I've never had panic attacks either.....what HAS been present since the earlier heart attacks and then sharply rising since night of acute MI, was chronic generalized anxiety.......It's just there all the time. To get an accurate picture of what is going on, blood labs would need to be taken from you at intervals during a 24 hour period and analyzed for cortisol levels, adrenalin and other anxiety provoking hormones pumping nonstop. It took me a year and a half before a doc realized I was living with chronically high levels of this....I had no idea what it was...I walked in covered in hives, asking for help with 'this constant itching, burning skin'. It was the hives. If he hadn't seen that I would probably still be walking around like that. Docs kept telling me I was 'depressed' and urging me to start the latest new SSRIs...which plunged me immediately into a new high in anxiety/agitation from pill 1. Each time I would explain I have a weird SSRI problem and each time the dr would blow me off ....'oh, this one is sleek and has none of those side effects'. Each time I had to live through 3 days of zero sleep, shakes, jitters, face twitching...and the anxiety level stayed reset to a new higher level. Xanax was the only medication that immediately settled this down....the teeniest amount. Half of .25 mg. It used to make me drowsy at first but over time it just quickly seemed to intercept anxiety, ease it back.

Klonopin scares the heck out of me too. I have seen people on long term Klonopin with involuntary neck rolls, eye tics, insatiable appetites. Xanax does none of this to me. I'm on .25mg as needed 4 x day...but have never used an entire supply in a month after the first few months. Take as needed....on worst times of cycle...especially leading up to ovulation, anxiety and chest tightness ramp up to unbearable and I take up to .25mg 4 x day....But not regularly. no maintenance dose. Again, like you, no anxiety attacks/panic attacks ever. But something has damaged my rebound response and it needs help or it will never self-regulate. I've always assumed it was from going so many hours heart attacking, oxygen deprivation...adrenals squeezed within an inch of their life to keep me going.

That doc has issues with something but it wasn't you...she was projecting something in your direction.
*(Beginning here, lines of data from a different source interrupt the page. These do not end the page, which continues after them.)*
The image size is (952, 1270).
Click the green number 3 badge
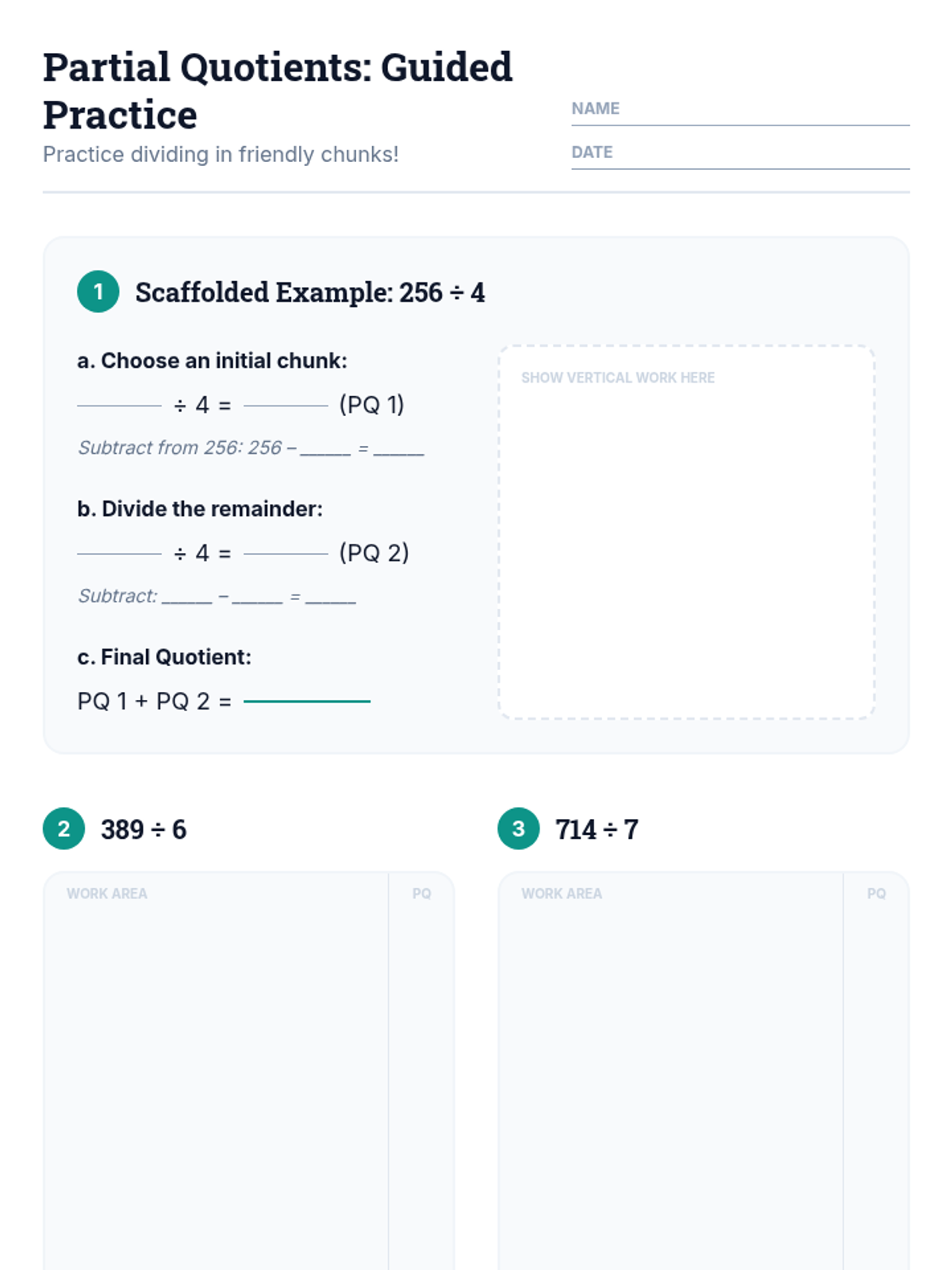point(519,829)
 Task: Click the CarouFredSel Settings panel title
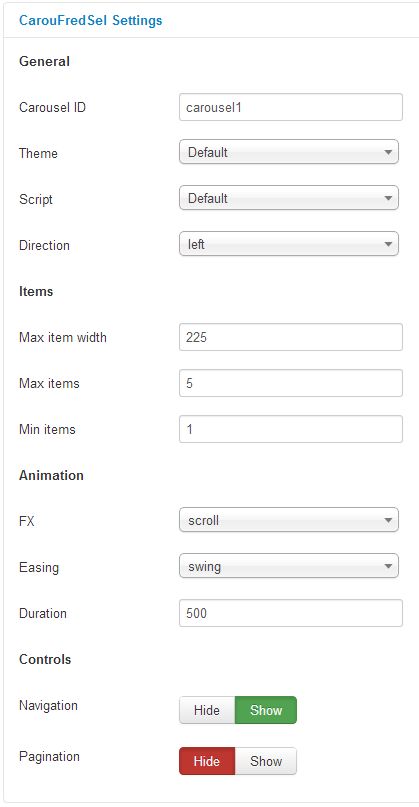(91, 21)
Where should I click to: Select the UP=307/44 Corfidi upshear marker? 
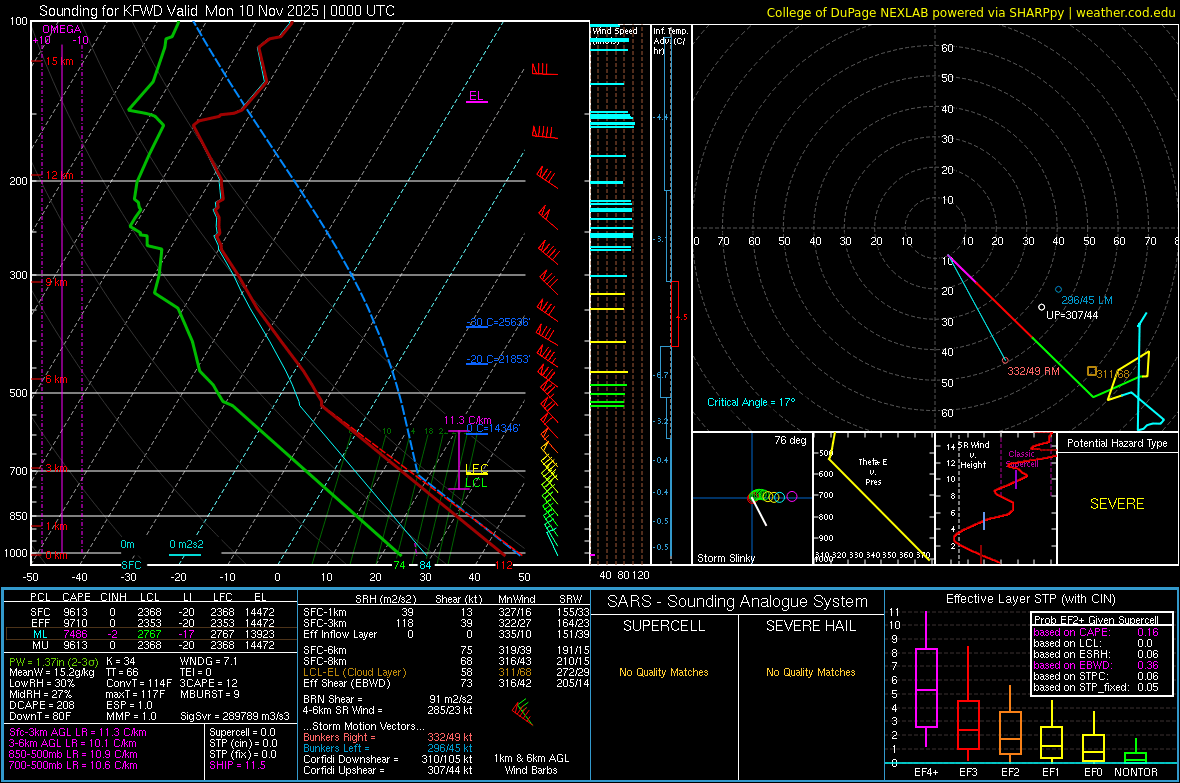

Funny, my lastest cardio and my first female cardio (which is why I chose her) was a few years older than me, fascinated with my HA history...and then also threw a tant because I couldn't take Paxil, Plavix or aspirin.....Called me 'non-complaint' in our first visit. Went straight from interrupting me while I was describing how Paxil sent me straight into shrieking agitation, and Plavix causes me to lose consciousness within a few hours of pill 1, aspirin has been banned because of instant GI pain/bleeding. She never heard all that because she went into a tizzy, raised her voice and stomped a foot. I'd never seen anything like it. A cardio response like this because my system cannot tolerate one size fits all meds? I sat there on the exam table and let her run out of steam...watched her calmly until she realized what she'd done and got very quiet, white-faced. My response, "Very interesting." Nothing more. She went even paler. I gave her time to collect herself. I'm still with her because cardios here are interchangable. None of them listen. I no longer care....I just use them to access the testing, which they have nothing to do with beyond interpreting.

google 'klonopin vs xanax' to find patient discussions on-line.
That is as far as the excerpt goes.